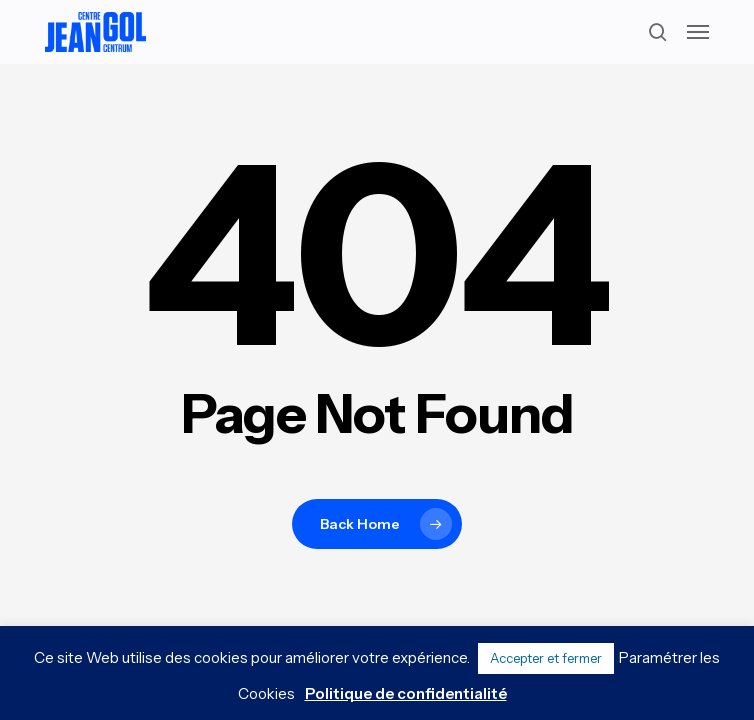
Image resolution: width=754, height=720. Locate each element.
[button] (698, 32)
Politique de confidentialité (406, 693)
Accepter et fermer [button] (546, 658)
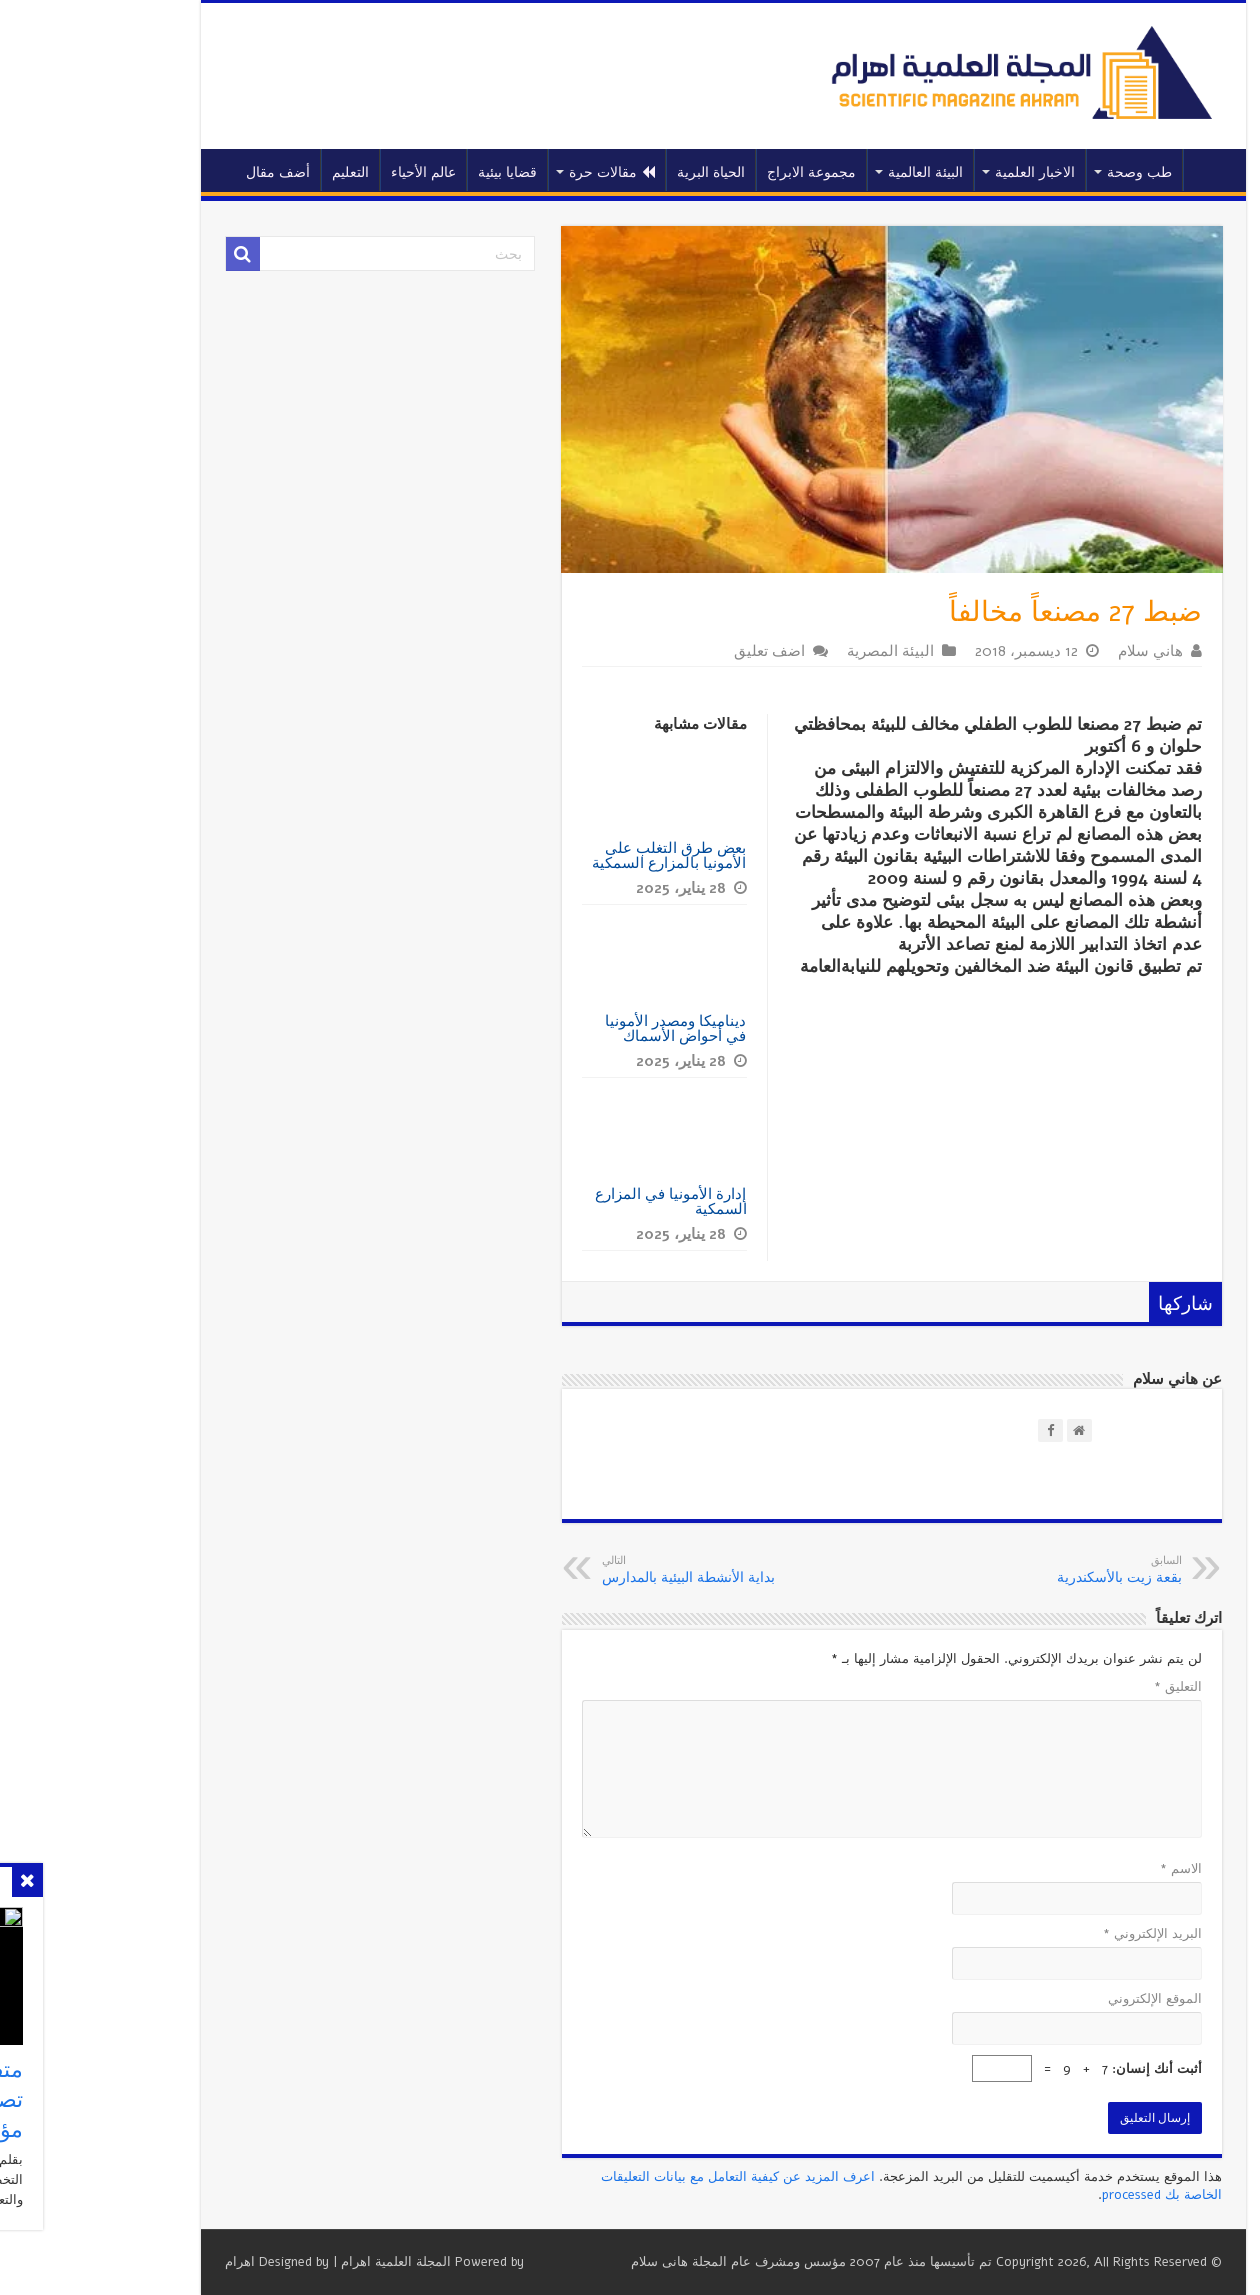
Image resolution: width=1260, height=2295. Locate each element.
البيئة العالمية (832, 172)
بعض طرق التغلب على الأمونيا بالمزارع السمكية (576, 855)
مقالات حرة (519, 172)
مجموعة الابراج (718, 172)
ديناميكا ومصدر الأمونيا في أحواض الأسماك (582, 1028)
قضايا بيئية (414, 172)
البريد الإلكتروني (1059, 1934)
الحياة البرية (618, 172)
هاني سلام (1057, 651)
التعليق (1085, 1687)
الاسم (1088, 1869)
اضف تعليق (676, 651)
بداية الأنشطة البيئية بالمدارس (611, 1570)
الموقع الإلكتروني (1062, 1999)
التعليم (257, 172)
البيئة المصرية (797, 651)
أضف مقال (185, 172)
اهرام (147, 2262)
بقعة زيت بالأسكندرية (986, 1570)
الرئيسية (1117, 170)
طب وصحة (1046, 172)
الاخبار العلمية (942, 172)
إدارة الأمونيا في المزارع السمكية (578, 1201)
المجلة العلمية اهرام (303, 2262)
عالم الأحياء (330, 172)
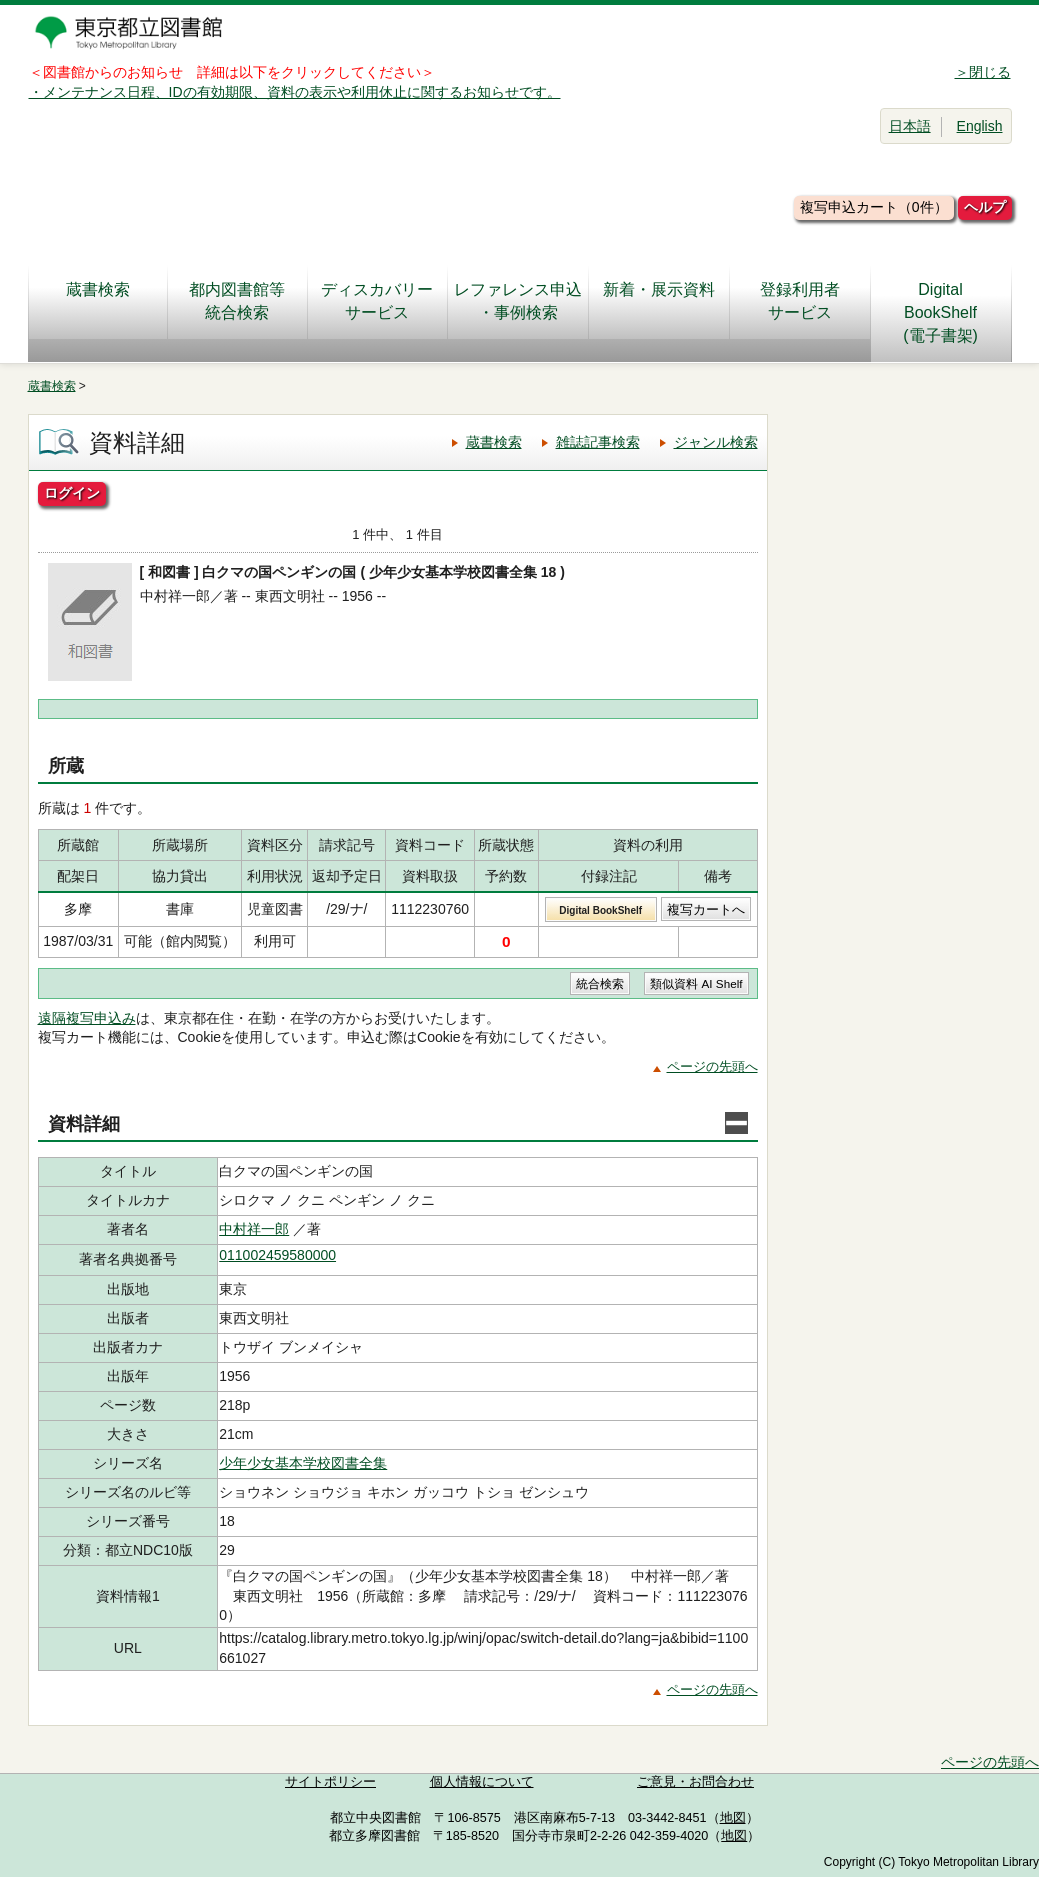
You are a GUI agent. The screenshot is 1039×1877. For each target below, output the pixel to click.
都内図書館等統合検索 (237, 301)
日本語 (910, 126)
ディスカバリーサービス (377, 301)
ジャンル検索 (716, 442)
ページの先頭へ (712, 1066)
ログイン (72, 493)
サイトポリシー (330, 1782)
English (980, 126)
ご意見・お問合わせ (695, 1782)
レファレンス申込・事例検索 (518, 301)
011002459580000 (277, 1255)
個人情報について (482, 1782)
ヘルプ (985, 207)
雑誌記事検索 (598, 442)
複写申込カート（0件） (874, 207)
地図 (733, 1818)
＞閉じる (983, 72)
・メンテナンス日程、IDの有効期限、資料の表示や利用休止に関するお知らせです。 (295, 92)
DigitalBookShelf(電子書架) (940, 312)
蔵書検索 (98, 301)
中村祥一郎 (254, 1229)
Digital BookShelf (600, 910)
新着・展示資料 (659, 301)
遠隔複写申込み (87, 1018)
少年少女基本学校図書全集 (303, 1463)
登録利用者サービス (800, 301)
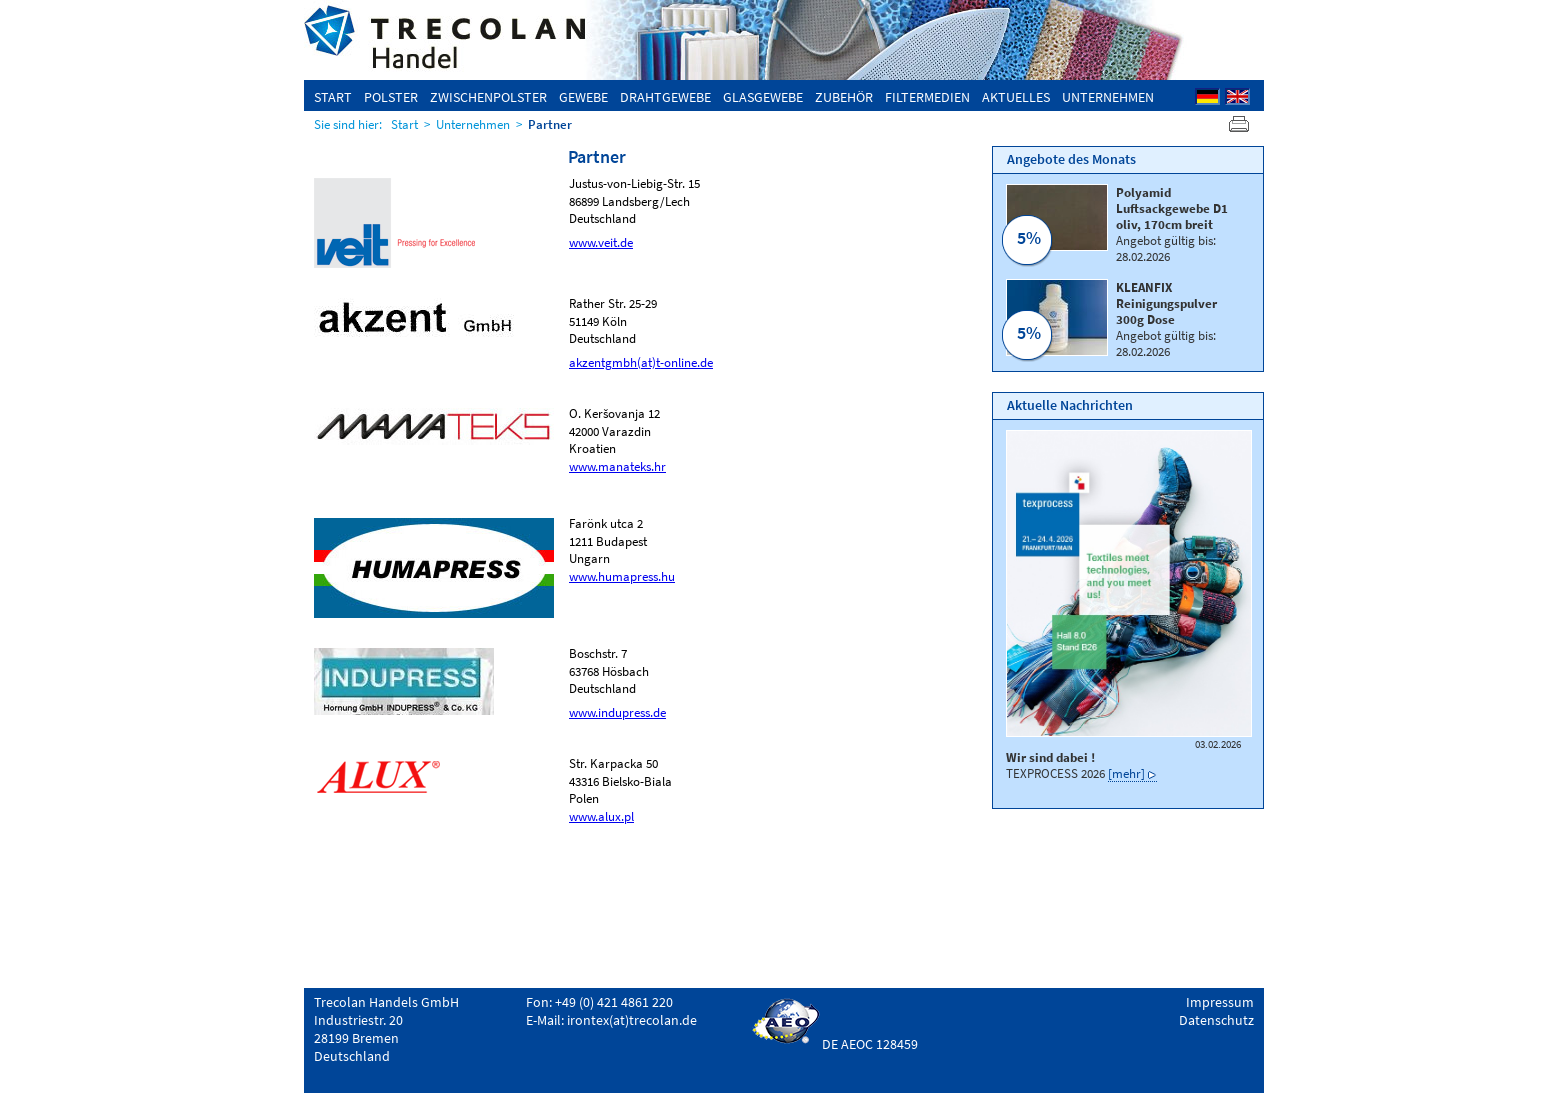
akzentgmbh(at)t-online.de (641, 362)
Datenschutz (1216, 1020)
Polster (391, 97)
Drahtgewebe (665, 97)
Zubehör (844, 97)
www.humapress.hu (622, 576)
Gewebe (583, 97)
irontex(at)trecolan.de (632, 1020)
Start (333, 97)
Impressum (1220, 1002)
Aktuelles (1016, 97)
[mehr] (1126, 773)
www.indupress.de (617, 712)
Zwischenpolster (488, 97)
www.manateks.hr (617, 466)
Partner (550, 124)
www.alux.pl (601, 816)
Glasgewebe (763, 97)
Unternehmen (1108, 97)
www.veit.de (601, 242)
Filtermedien (927, 97)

════

Rewrite the entries from the line containing "www.indupress.de (617, 712)" through the end of the entries, replacing "Glasgewebe" with "Glasfasergewebe" and keeping everything else the same.

www.indupress.de (617, 712)
Zwischenpolster (488, 97)
www.manateks.hr (617, 466)
Partner (550, 124)
www.alux.pl (601, 816)
Glasfasergewebe (763, 97)
Unternehmen (1108, 97)
www.veit.de (601, 242)
Filtermedien (927, 97)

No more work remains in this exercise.